Paula, qui n’est pas fille d’électriciens pour rien, remarque qu’il y a du courant un peu partout dans le quartier, sauf chez nous. Et la voilà partie explorer notre concession, pour voir si un voisin pourrait avoir une explication à cette anomalie, et elle tombe sur une petite congrégation de propriétaires réunis dans le noir – en fait, ils sont deux avec trois chaises, notre propriétaire ayant décidé d’oublier qu’il y avait cette réunion où l’on parlerait de frais divers à partager. Elle m’en prévient, et je vais m’asseoir dans la chaise vide. Il aurait fallu une quatrième chaise, mais nos comparses n’arrivent pas à joindre la quatrième propriétaire, qui vit en Belgique.
Commence alors un palabre d’une heure sous les palmiers. J’apprends qu’avant cet immeuble, il y avait une paillote dans laquelle Mobutu venait s’asseoir pour contempler le fleuve. Que le propriétaire précédent était très fier que son bâtiment soit classé comme usine, mais qu’il n’avait pas calculé que le forfait électrique qu’il payait était aussi celui d’une usine. D’ailleurs, si j’ai bien compris, il ne le payait pas vraiment, ou pas tout le temps, et il y a un arriéré de 18,000 dollars avec la SNEL. Bien sûr, il n’y a pas de compteur électrique, ni pour le bâtiment ni pour les appartements. Et comme les factures ont eu tendance à ne pas être payées, la SNEL a régulièrement augmenté le forfait. Toutefois, comme dans une bonne pièce de boulevard, un espoir point : André, nouveau propriétaire, a des relations dans les hautes sphères de la SNEL, et il a entamé des discussions il y a plusieurs mois. Mais – rebondissement – comme les propriétaires n’arrivent pas à se retrouver pour convenir d’une stratégie, une coupure de service menace. Et les coupures, ici, sont radicales ; les employés de la SNEL arrachent les câbles d’alimentation du bâtiment. On en apprend des choses, dans la chaise vide d’un propriétaire.

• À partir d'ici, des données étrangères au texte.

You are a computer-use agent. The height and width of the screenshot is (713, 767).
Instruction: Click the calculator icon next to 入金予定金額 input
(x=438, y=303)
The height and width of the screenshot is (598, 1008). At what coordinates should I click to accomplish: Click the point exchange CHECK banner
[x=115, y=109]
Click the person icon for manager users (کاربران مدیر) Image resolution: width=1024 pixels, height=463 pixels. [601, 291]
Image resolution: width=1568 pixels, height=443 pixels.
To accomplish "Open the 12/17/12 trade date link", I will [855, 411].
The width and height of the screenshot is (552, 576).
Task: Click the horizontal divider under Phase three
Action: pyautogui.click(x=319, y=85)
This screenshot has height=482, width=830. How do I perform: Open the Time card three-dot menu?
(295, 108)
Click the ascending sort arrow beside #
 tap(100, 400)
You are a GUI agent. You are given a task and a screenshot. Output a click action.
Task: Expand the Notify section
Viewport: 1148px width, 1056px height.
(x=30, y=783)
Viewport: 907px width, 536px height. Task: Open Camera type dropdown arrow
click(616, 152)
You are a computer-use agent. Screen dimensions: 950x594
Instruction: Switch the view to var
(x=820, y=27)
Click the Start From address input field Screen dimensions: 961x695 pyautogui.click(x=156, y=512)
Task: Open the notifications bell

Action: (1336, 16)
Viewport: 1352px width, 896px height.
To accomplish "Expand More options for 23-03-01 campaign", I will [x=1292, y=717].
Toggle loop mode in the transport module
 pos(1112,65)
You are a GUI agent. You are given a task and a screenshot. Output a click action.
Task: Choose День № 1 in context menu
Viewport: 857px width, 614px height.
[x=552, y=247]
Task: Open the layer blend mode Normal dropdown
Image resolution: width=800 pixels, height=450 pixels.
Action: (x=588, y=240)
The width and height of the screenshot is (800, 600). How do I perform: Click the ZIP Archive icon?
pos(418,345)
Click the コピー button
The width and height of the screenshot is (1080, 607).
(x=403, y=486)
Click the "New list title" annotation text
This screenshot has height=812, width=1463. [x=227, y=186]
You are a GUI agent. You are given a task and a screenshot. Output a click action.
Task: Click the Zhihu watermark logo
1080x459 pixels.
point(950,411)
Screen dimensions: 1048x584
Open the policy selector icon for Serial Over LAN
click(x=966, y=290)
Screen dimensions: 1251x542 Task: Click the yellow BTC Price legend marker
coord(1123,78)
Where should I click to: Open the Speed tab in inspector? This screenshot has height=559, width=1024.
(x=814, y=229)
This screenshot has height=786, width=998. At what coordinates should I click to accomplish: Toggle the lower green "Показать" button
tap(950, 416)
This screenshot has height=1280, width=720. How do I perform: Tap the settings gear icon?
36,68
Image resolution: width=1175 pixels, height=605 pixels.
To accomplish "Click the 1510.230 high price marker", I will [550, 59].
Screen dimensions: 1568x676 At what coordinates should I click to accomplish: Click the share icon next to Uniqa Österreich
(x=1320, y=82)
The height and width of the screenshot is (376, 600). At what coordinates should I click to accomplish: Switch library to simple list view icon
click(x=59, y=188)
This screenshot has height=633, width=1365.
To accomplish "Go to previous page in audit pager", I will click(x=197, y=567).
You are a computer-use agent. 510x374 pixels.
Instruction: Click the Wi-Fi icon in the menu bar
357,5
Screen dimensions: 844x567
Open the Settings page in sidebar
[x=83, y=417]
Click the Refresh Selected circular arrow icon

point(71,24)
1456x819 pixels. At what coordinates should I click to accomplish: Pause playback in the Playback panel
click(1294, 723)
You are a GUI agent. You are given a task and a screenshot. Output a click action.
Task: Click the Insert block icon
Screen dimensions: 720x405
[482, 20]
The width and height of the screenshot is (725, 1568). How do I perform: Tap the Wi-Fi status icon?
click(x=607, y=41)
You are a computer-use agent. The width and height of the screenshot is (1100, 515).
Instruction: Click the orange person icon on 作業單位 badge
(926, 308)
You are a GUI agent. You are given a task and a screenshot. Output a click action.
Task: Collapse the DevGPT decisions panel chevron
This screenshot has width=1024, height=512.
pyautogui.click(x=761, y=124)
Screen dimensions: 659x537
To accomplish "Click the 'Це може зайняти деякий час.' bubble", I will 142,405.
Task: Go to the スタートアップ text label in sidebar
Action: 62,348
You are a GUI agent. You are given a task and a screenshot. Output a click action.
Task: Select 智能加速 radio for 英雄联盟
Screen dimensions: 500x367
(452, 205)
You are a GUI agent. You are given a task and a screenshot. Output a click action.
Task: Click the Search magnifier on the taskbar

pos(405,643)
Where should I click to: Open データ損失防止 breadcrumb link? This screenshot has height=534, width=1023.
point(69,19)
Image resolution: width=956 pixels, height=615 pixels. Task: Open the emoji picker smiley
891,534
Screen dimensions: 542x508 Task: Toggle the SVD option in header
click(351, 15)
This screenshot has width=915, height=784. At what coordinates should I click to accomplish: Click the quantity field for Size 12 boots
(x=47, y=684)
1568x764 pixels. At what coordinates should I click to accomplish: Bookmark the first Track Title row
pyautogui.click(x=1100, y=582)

Arrive la scène du dénouement final. La femme qui habite l’appartement en dessous de chez nous a, elle aussi, remarqué qu’il y a de l’électricité partout sauf dans notre concession. Elle a pris son téléphone et appelé un électricien. Paula descend nous rejoindre alors qu’il vient d’arriver et nous voyons ce petit groupe s’agiter près d’une porte. Lumières. Chute du rideau. Chacun rentre chez soi. Chic, on va pouvoir manger des pommes de terre au four.